◆ **EXERCISE PROMPT**:
For this exercise, restate word for word only the lines from the one containing "Where should I" through the last line below. Pictures do not get copied.

◆ **DATASET RECORDS**:
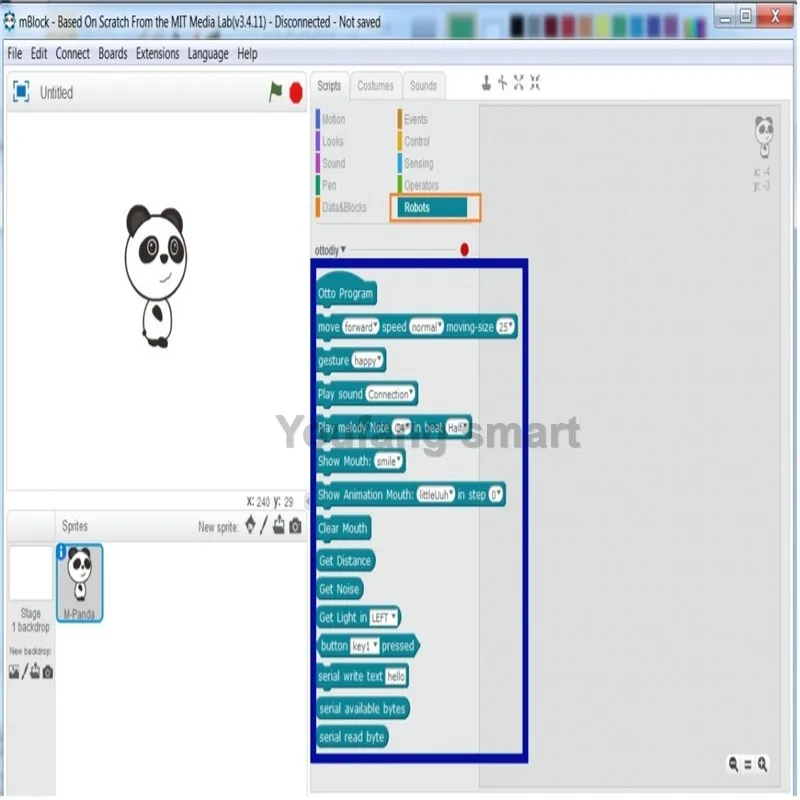Click the green flag run icon
Viewport: 800px width, 800px height.
[x=276, y=92]

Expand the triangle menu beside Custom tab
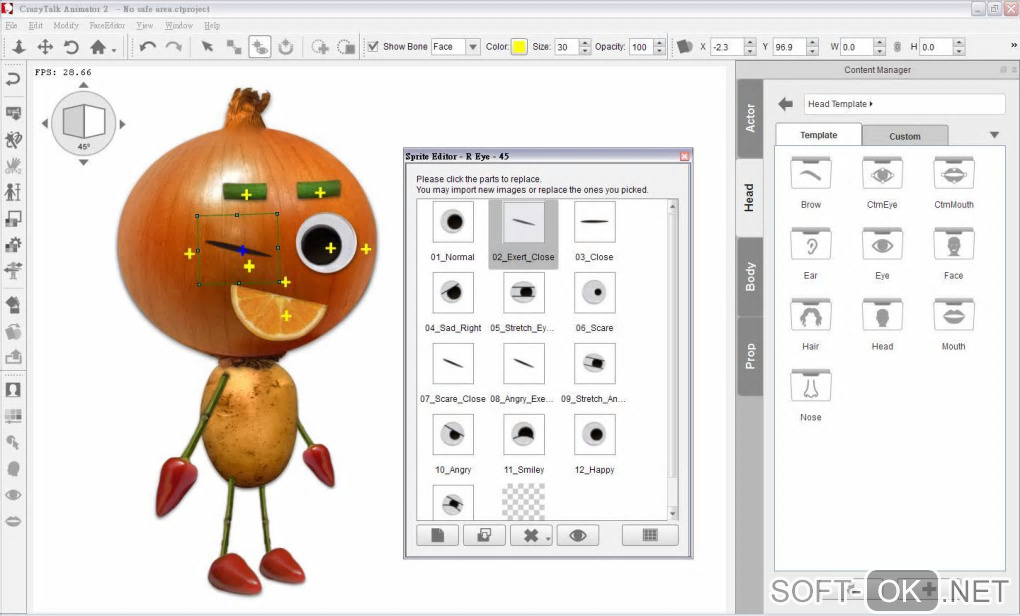tap(994, 135)
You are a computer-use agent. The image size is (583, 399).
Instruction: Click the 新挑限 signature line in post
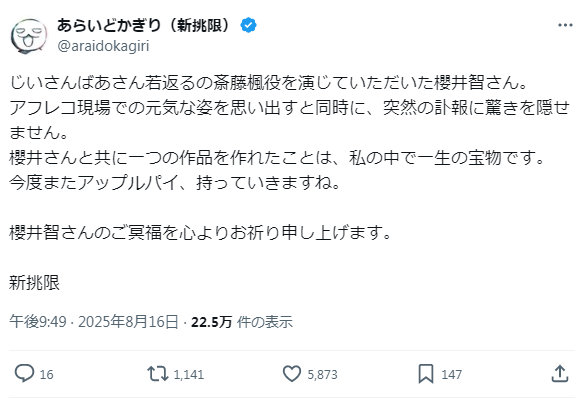(x=35, y=283)
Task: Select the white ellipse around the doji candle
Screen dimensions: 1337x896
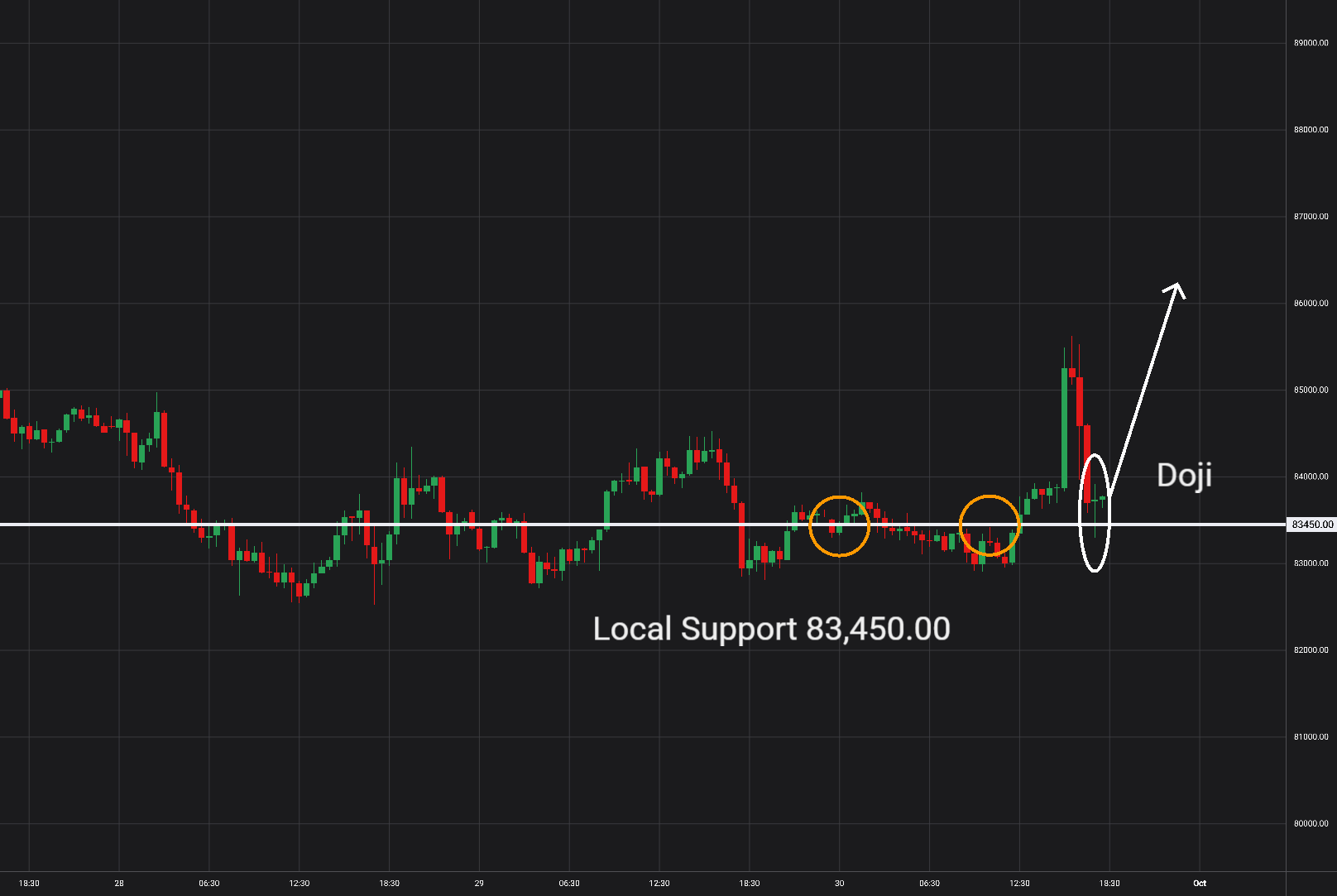Action: 1095,513
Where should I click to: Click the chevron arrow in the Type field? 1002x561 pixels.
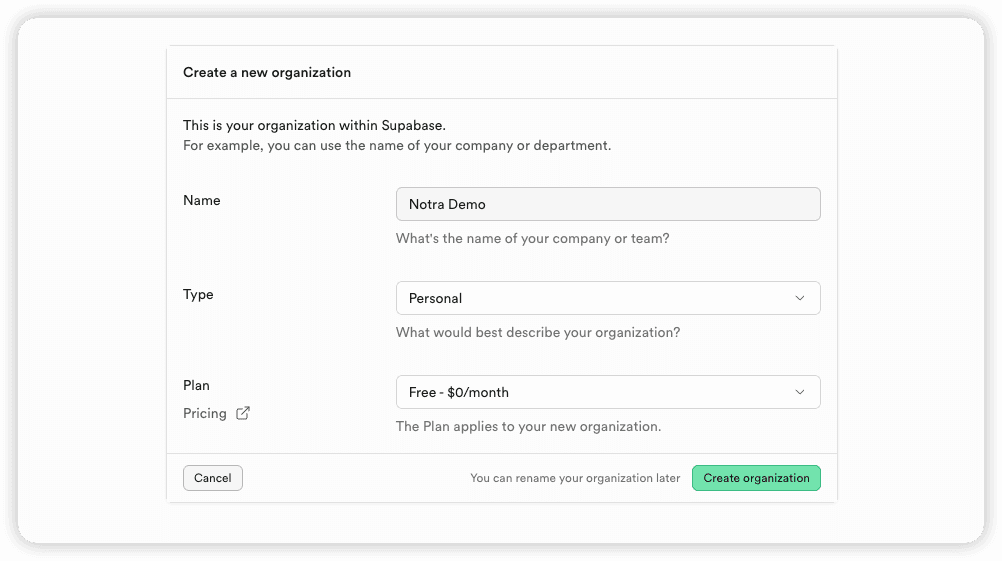point(800,298)
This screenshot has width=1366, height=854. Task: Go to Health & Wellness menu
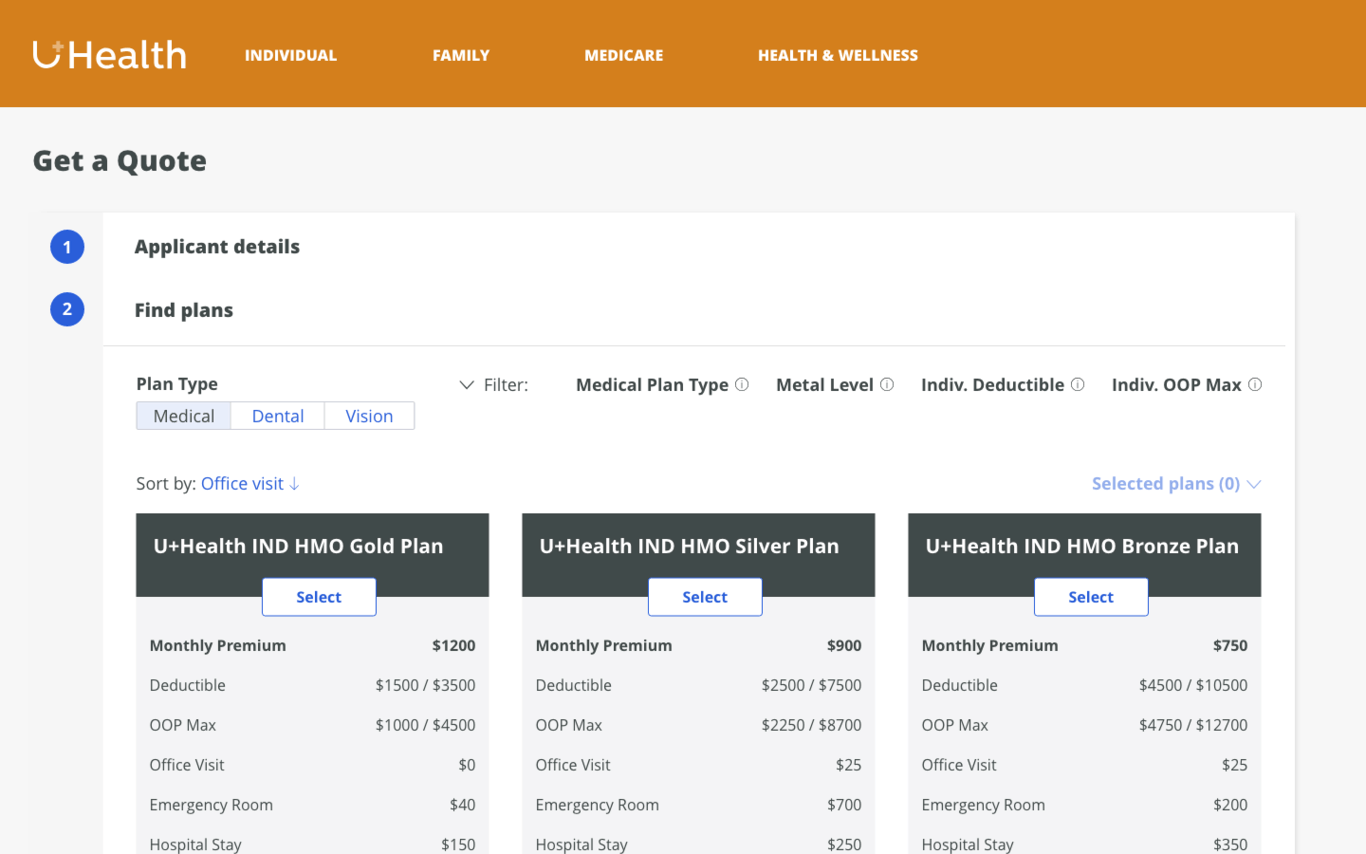(x=837, y=56)
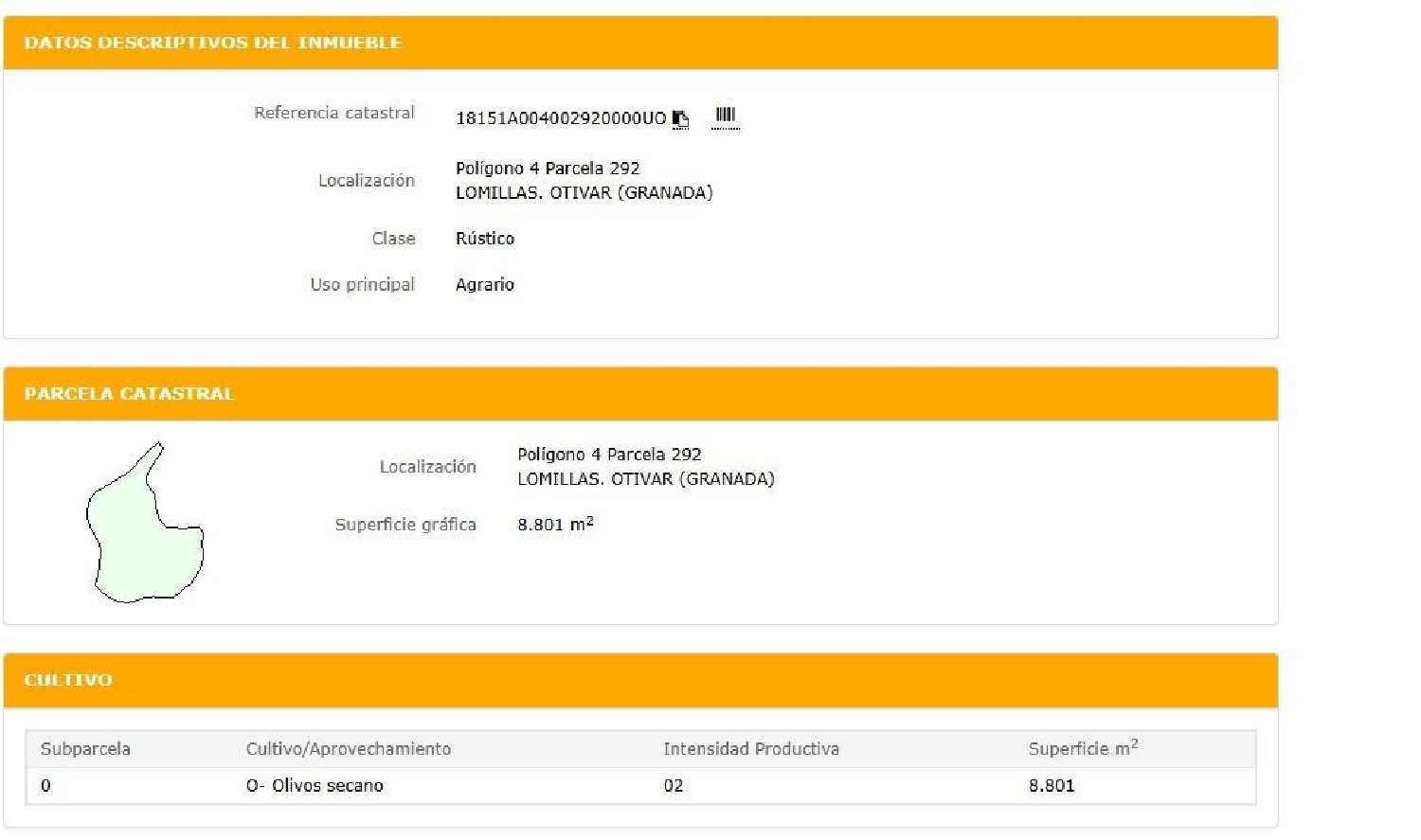Click the LOMILLAS. OTIVAR (GRANADA) address line
Screen dimensions: 1421x840
(585, 192)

◆ **SOLUTION BELOW**:
Where should I click to: Click the chevron arrow in the Type field? 1002x561 pixels.
point(800,298)
This screenshot has width=1366, height=854. Task: Go to Health & Wellness menu
(x=837, y=56)
Click the LOMILLAS. OTIVAR (GRANADA) address line
Screen dimensions: 1421x840
(585, 192)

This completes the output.